We're working in $\sf{ZF}$ set theory, we assume $n$ is a finite cardinal, and the set $X$ is not finite. My question is: what's the smallest cardinal $k$ for which $\sf{ZF}$ proves $|X^n| \leq |k^X|$? We know that such $k$ must exist and be finite, since $|X^n|\leq |2^X|^n=|(2^n)^X|$ proves $k\leq 2^n$. The case $n=0$ is trivial, $k_0=1$. The case $n=1$ isn't much harder, $k_1=2$. The analogous question for $\sf{ZFC}$ is also trivial, $k_n=2$ for all $n>0$, but without Choice the problem seems rather difficult even for $n=2$.
I was able to prove the upper bound $k_n\leq n+1$ for all $n$, and I suspect this is optimal. In particular, I suspect that for each $n$, it's consistent that there exists infinite $X$ for which $|X^n|\not\leq |n^X|$. More strongly, I suspect it's consistent that there exists $X$ for which all $n$ have $|X^n|\not\leq |n^X|$. Unfortunately I'm not very familiar with forcing techniques, so I don't know how to prove this. It might be possible to establish a nice lower bound by considering the case where $X$ is an amorphous set, but I couldn't figure out how to do it. I would accept any answer that at least finds $k_3$.
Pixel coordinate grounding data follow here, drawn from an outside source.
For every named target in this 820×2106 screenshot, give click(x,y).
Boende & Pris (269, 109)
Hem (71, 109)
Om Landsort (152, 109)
To prove that $k_n\leq n+1$, I'll start by proving $|X^n|\leq n^n|(n+1)^X|$. Consider a function $f:n\to X$. We use $f$ to define the functions $p:X\to (n+1)$ and $g:n\to n$ like so. $$p(x):=\begin{cases}n &: x\notin f[n] \\ \min\{j<n : x=f(j)\} &: x\in f[n]\end{cases}$$ $$g(j):=p(f(j))$$
Notice that the map $f\mapsto (g,p)$ sends $X^n\to n^n\times (n+1)^X$. This map is moreover an injection, since we have $p^{-1}[g(j)]=\{f(j)\}$ for all $j<n$. The intuition behind this strategy is that the function $p$ injects the image of $f$ into $n$, and then we use this numbering to compress $f$ into a function $g:n\to n$. Since $p$ can be used to decompress $g$ back into $f$, we have an injection. From these arguments, it follows that $|X^n|\leq n^n|(n+1)^X| \leq |(n+2)^X|$ and therefore $k_n\leq n+2$.
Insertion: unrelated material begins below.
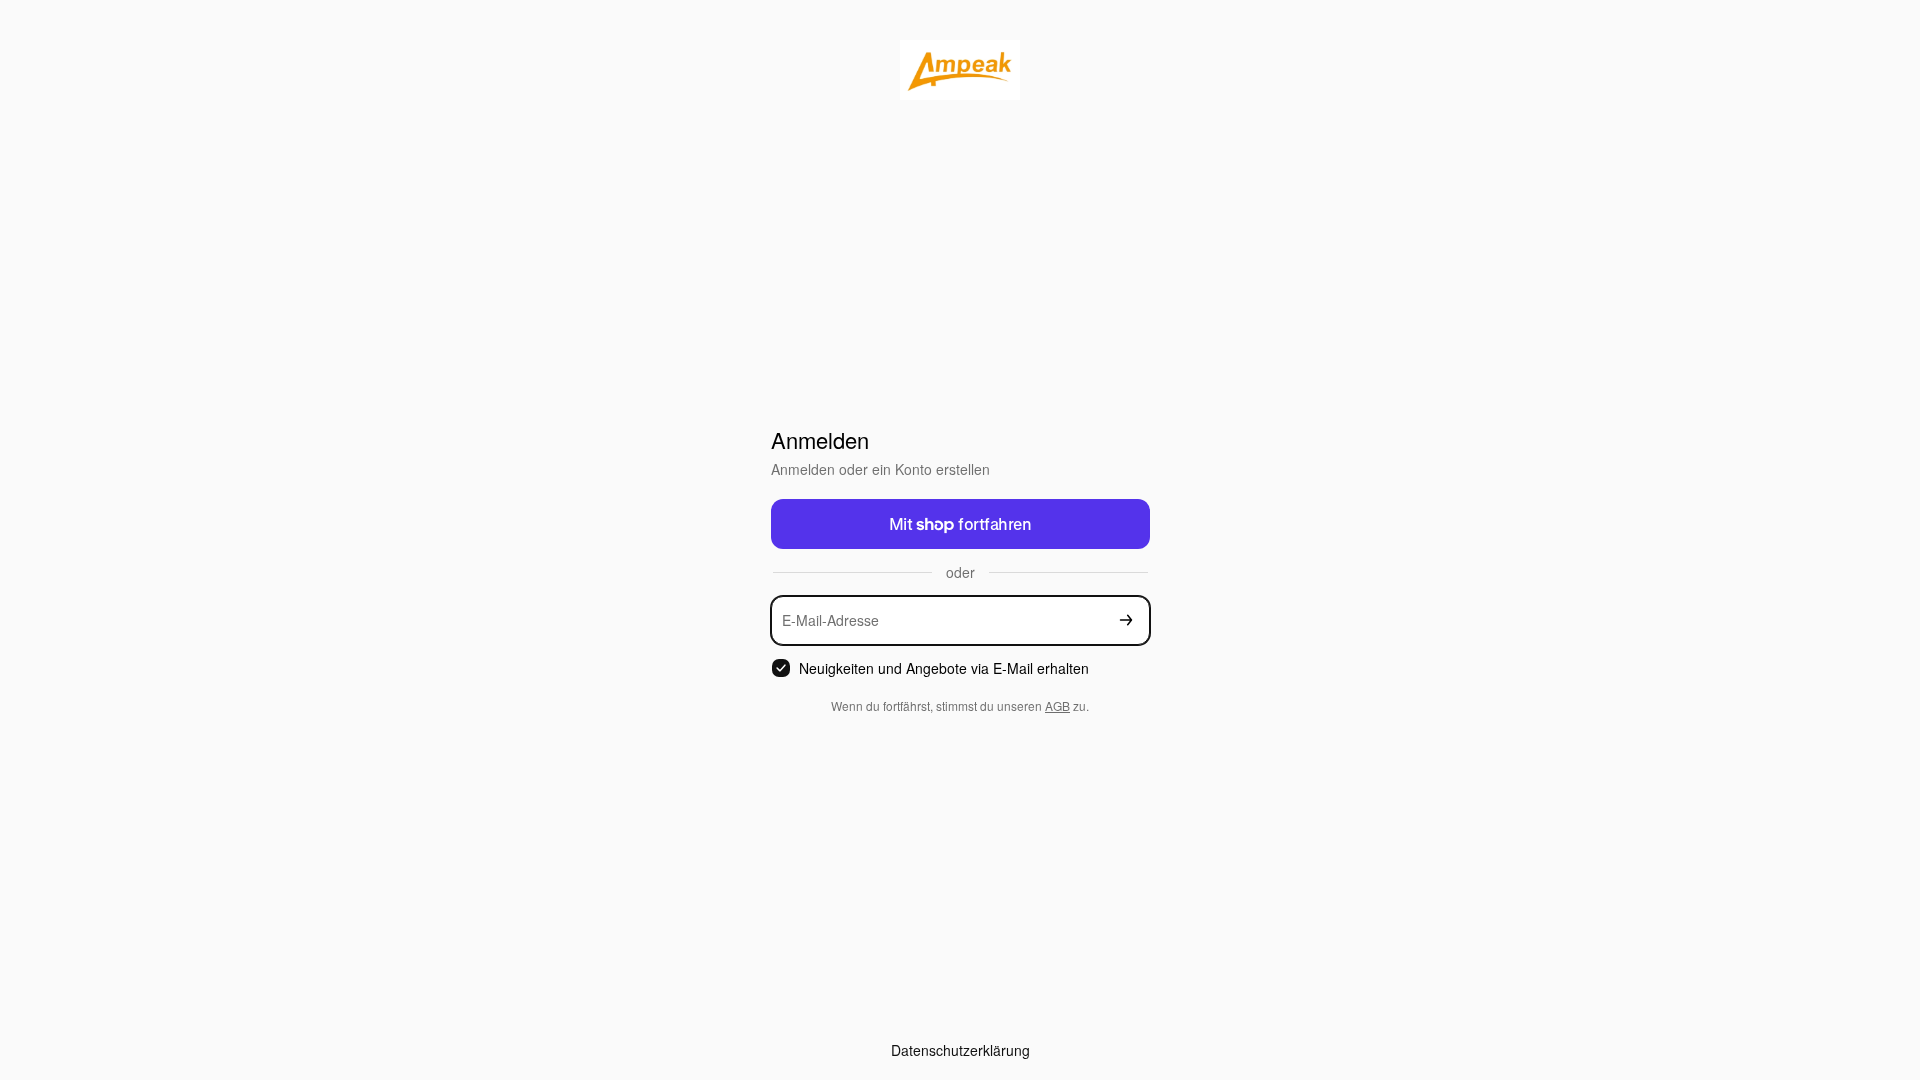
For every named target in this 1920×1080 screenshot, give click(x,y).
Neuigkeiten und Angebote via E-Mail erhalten (944, 668)
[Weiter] (1126, 620)
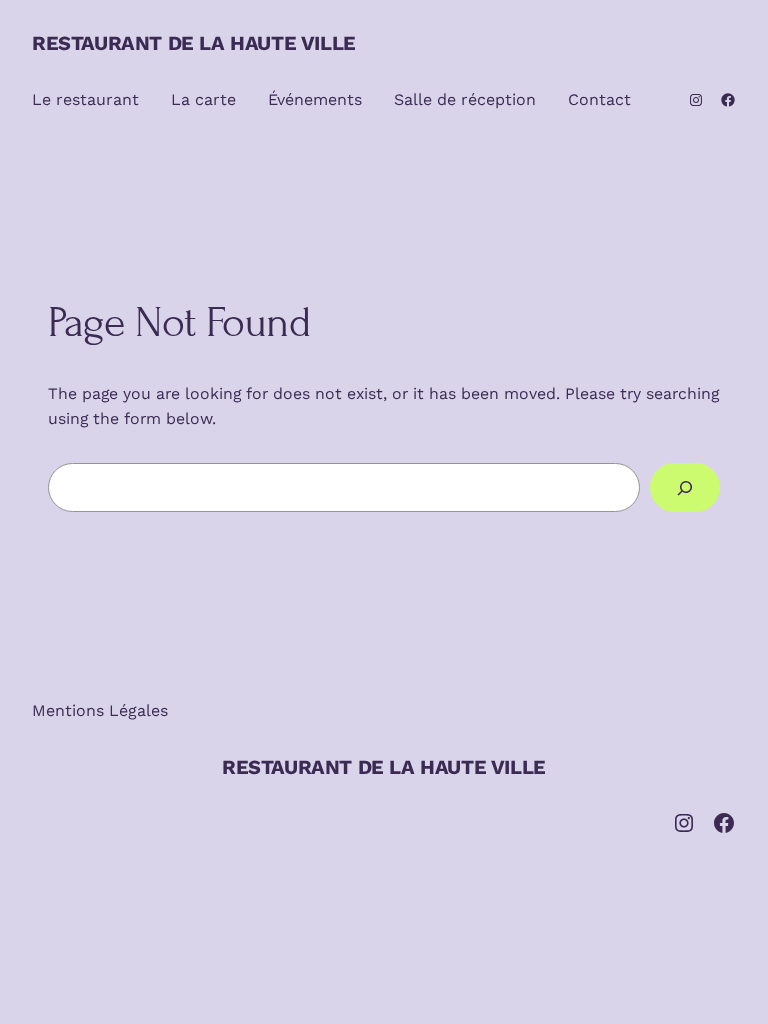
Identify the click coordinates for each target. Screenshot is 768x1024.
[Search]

For $n>0$, the above strategy can be further improved to give $k_n\leq n+1$. To do this, let $M=(n+1)\times(n+2)$, and find an injection $\iota:M\to X$, which is possible since $X$ is infinite. For each $j<n+1$, define the sets $B_j=\{\iota(j,i) : i<n\}$ and $I_j=\{\iota(j,i) : n\leq i<n+2\}$, so that the collection of all $I_j$ and $B_j$ are pairwise disjoint, and each $|B_j|=n$ and $|I_j|=2$. Using the same map $f\mapsto (g,p)$ as before, we notice that there necessarily exists $j<n+1$ for which we have the image $p[B_j\cup I_j]=\{n\}$. Relying on that fact, we define the map $(g,p)\mapsto q\in (n+1)^X$ as follows. $$J:=\min\{j<n+1 : p[B_j\cup I_j]=\{n\}\}$$ $$q(x):=\begin{cases} p(x) &: x\notin (I_J\cup B_J) \\ 0 &: x\in I_J \\ g(i) &: x\in B_J\land x=\iota(J,i) \end{cases}$$
To recover $(g,p)$ from $q$, first we recover $J<n+1$ as the unique number satisfying $q[I_J]=\{0\}$. Now we easily recover $g$ via $g(i)=q(\iota(J,i))$, and for $p$ we have $p(x)=q(x)$ when $x\notin (I_J\cup B_J)$ and $p(x)=n$ otherwise. The recoverability of $(g,p)$ from $q$ proves this is an injection. The intuition behind this strategy is that $p$ leaves a lot of empty space on which $p(x)=n$ is constant, and we can fit enough information in that space to encode $g$. We partition a subset of $X$ into some blocks $B_j$ and indicators $I_j$, and based on the structure of $p$, we're guaranteed that some block/indicator pair will be vacant. We choose one of these vacant block/indicator pairs, encode $g$ inside the block $B_j$, and enable the indicator $I_j$ so we know where to look to decode $g$. By composing our injections, we can send $f\mapsto q$ to prove $|X^n|\leq |(n+1)^X|$ and thus $k_n\leq n+1$ for all $n>1$. A similar strategy should prove $m|X^n|\leq |(n+1)^X|$ for all finite $m$, which is an interesting albeit unrelated result.